» TASK TO COMPLETE: Nothing but the lines below from the one holding "Add the bag via В КОРЗИНУ button" up to and including the one holding "Task: Click the" should be copied, exactly and without pictures.

Records drawn from a dataset
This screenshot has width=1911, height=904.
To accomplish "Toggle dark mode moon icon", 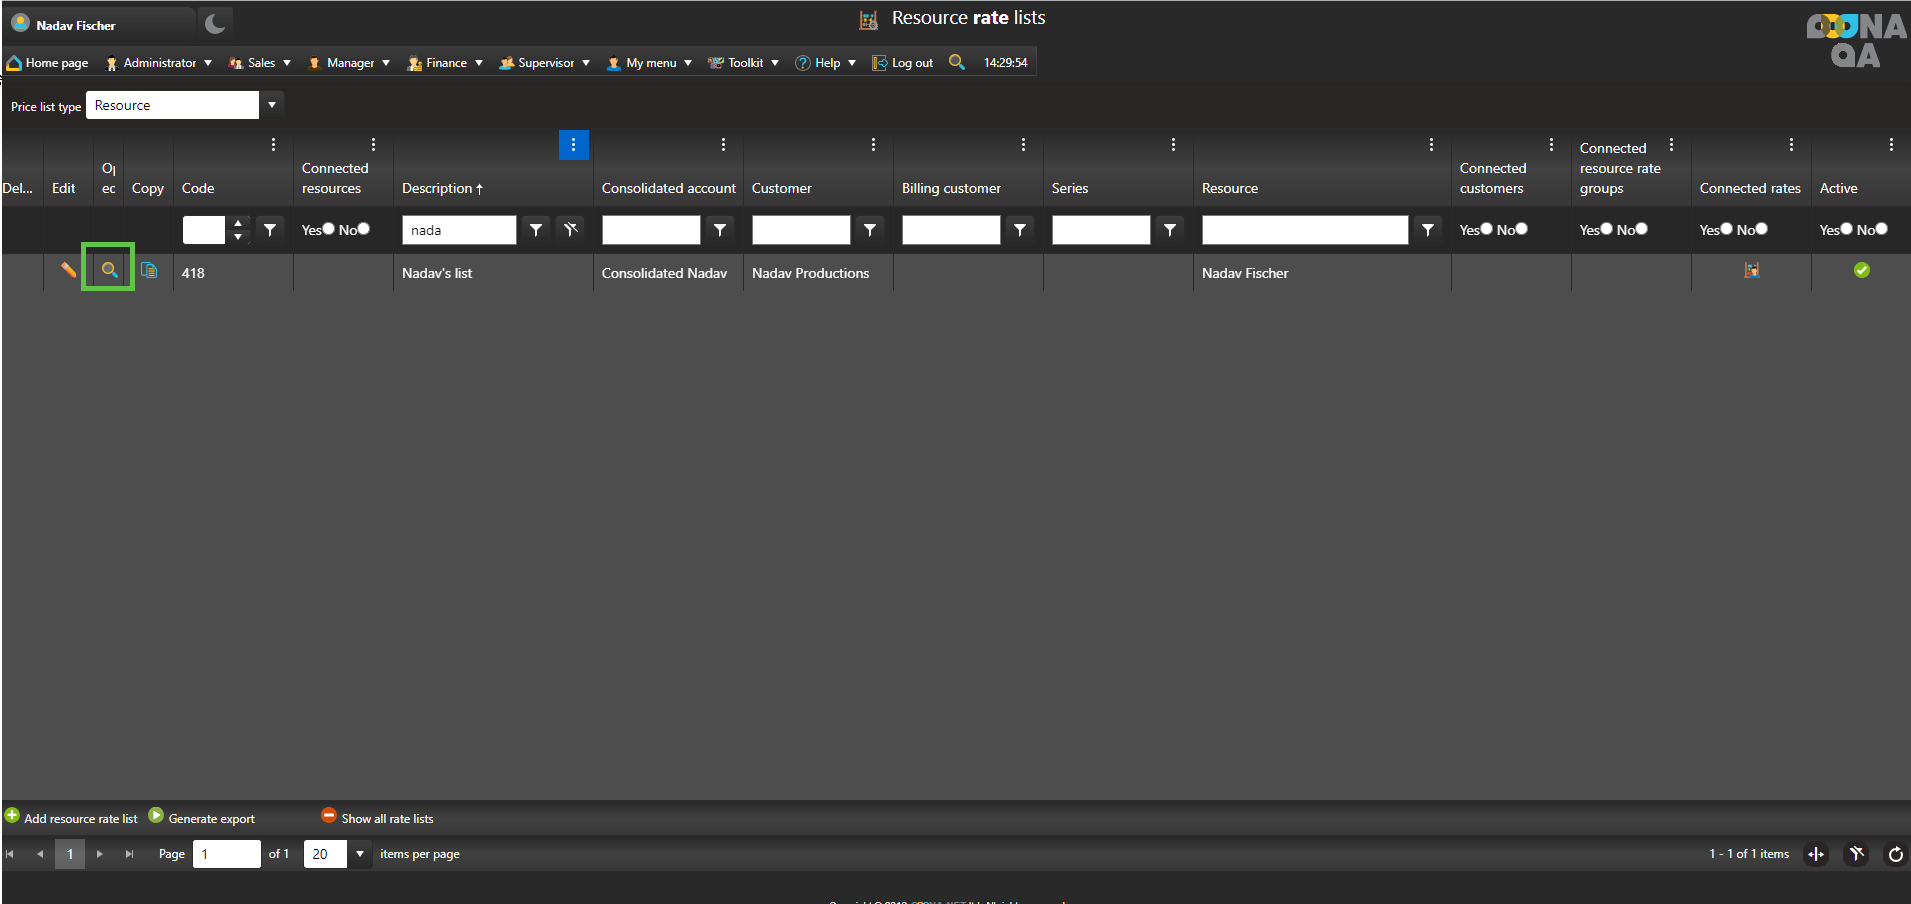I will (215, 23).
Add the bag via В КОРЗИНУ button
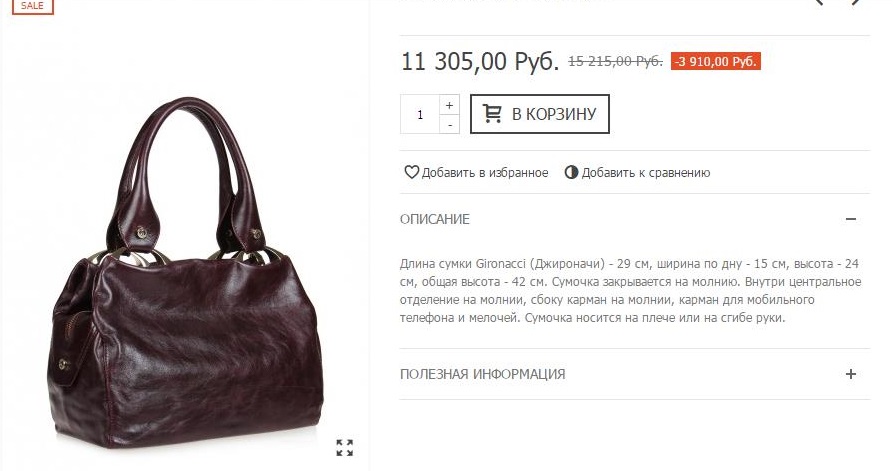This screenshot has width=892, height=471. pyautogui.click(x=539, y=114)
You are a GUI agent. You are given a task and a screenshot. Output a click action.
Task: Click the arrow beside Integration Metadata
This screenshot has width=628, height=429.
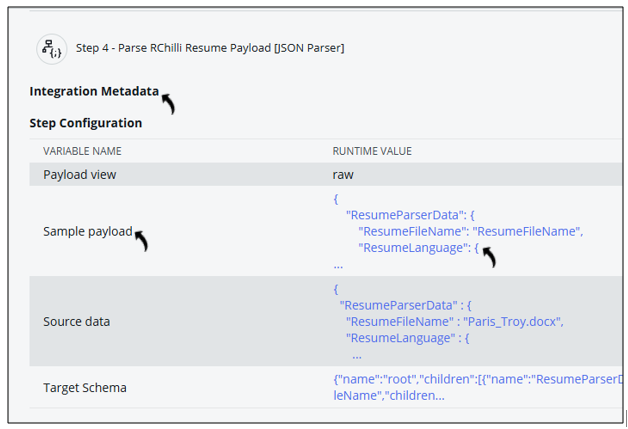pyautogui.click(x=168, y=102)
* * *
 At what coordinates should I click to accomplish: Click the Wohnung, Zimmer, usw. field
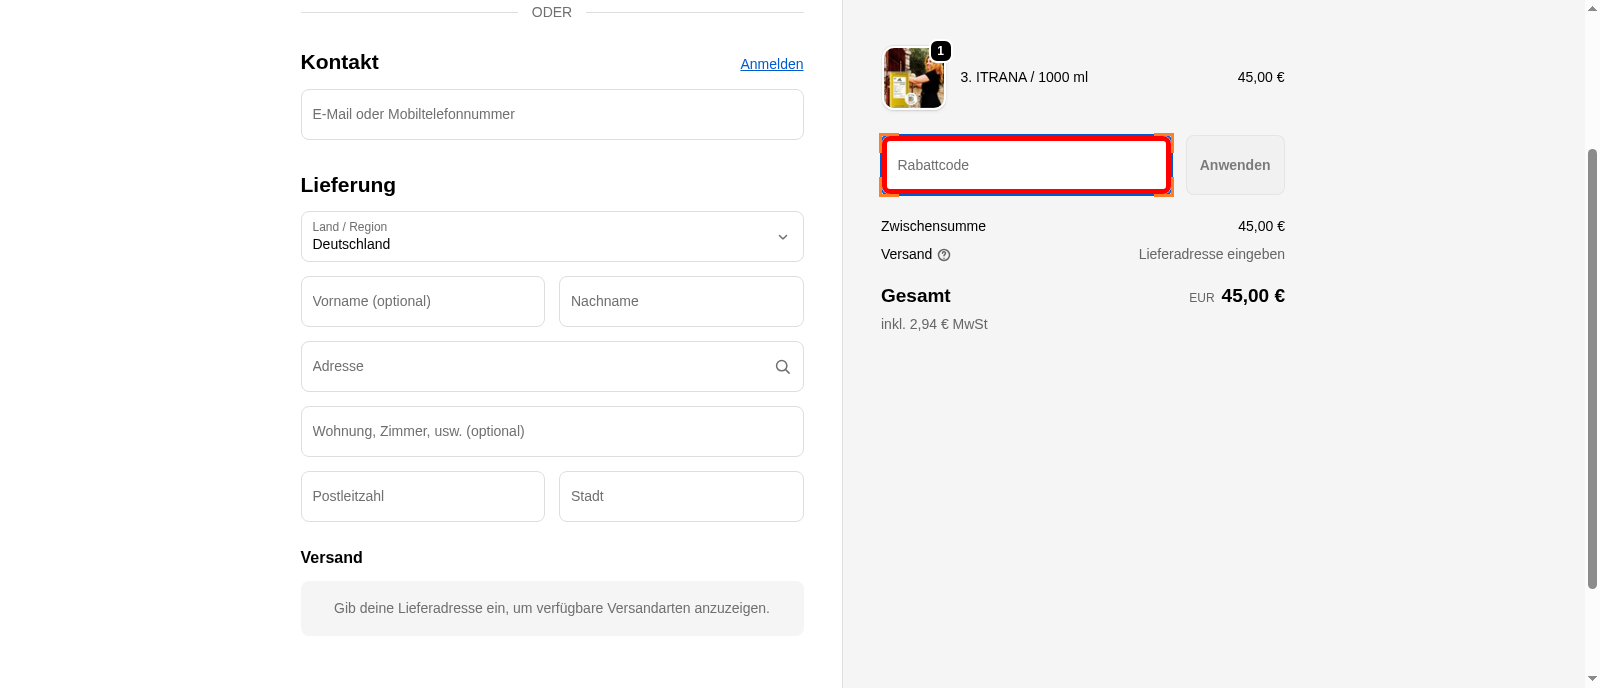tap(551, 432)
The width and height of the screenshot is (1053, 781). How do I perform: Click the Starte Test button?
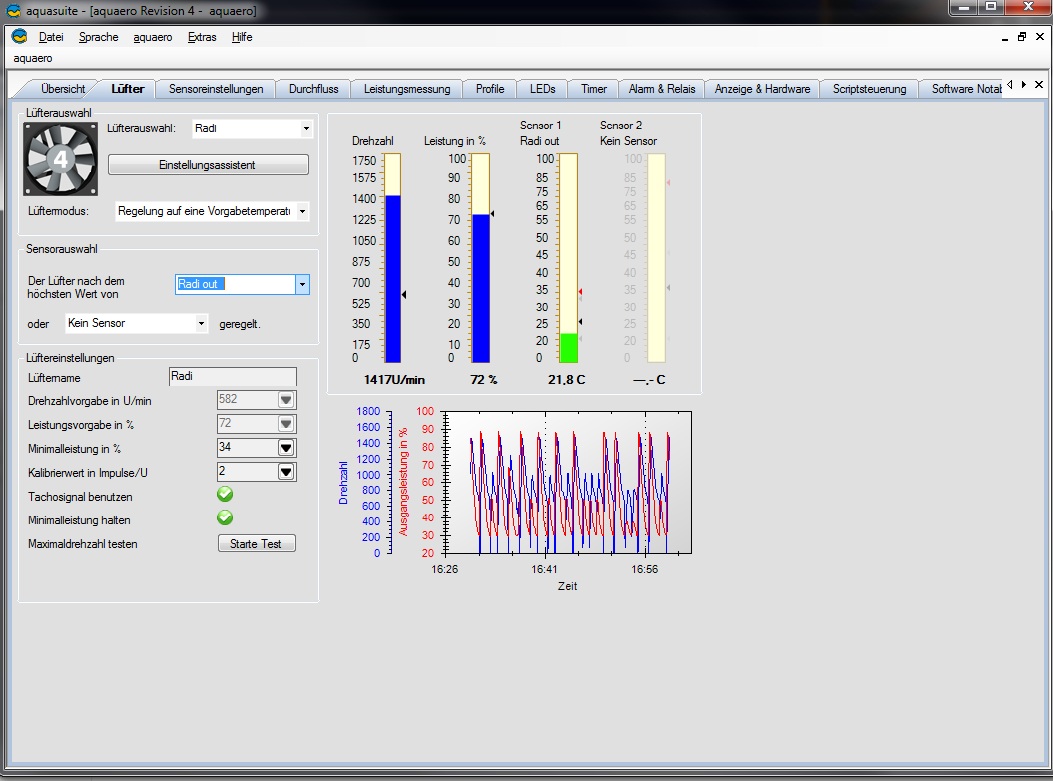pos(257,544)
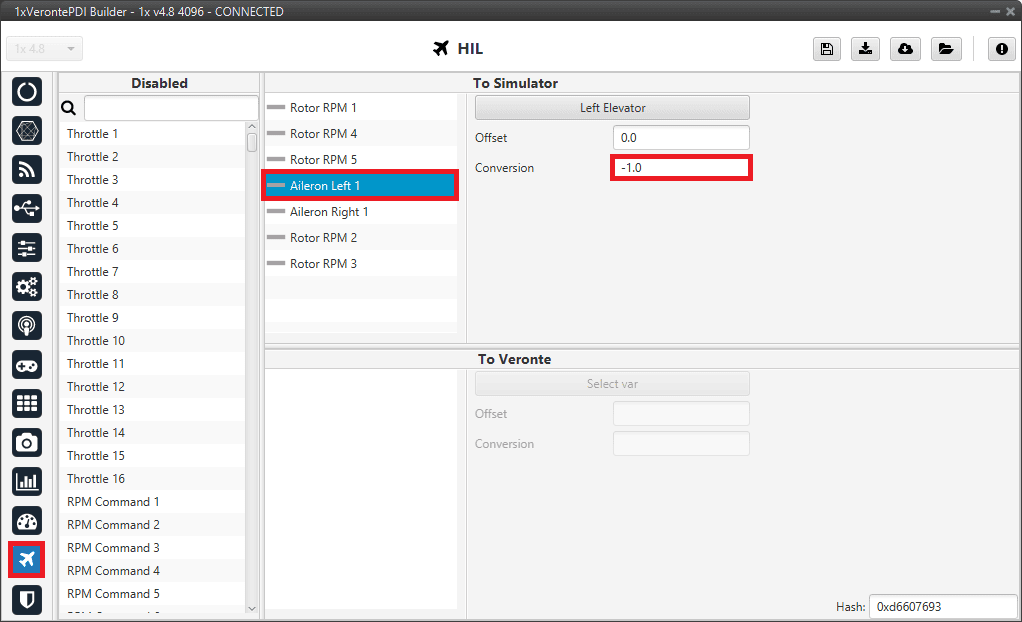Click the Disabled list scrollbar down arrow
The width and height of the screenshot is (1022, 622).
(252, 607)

» WRITTEN ANSWER:
Add the bag via В КОРЗИНУ button
This screenshot has width=892, height=471. pyautogui.click(x=539, y=114)
You are a GUI agent. You are given a task and a screenshot. Output a click action.
Task: Click the arrow beside Integration Metadata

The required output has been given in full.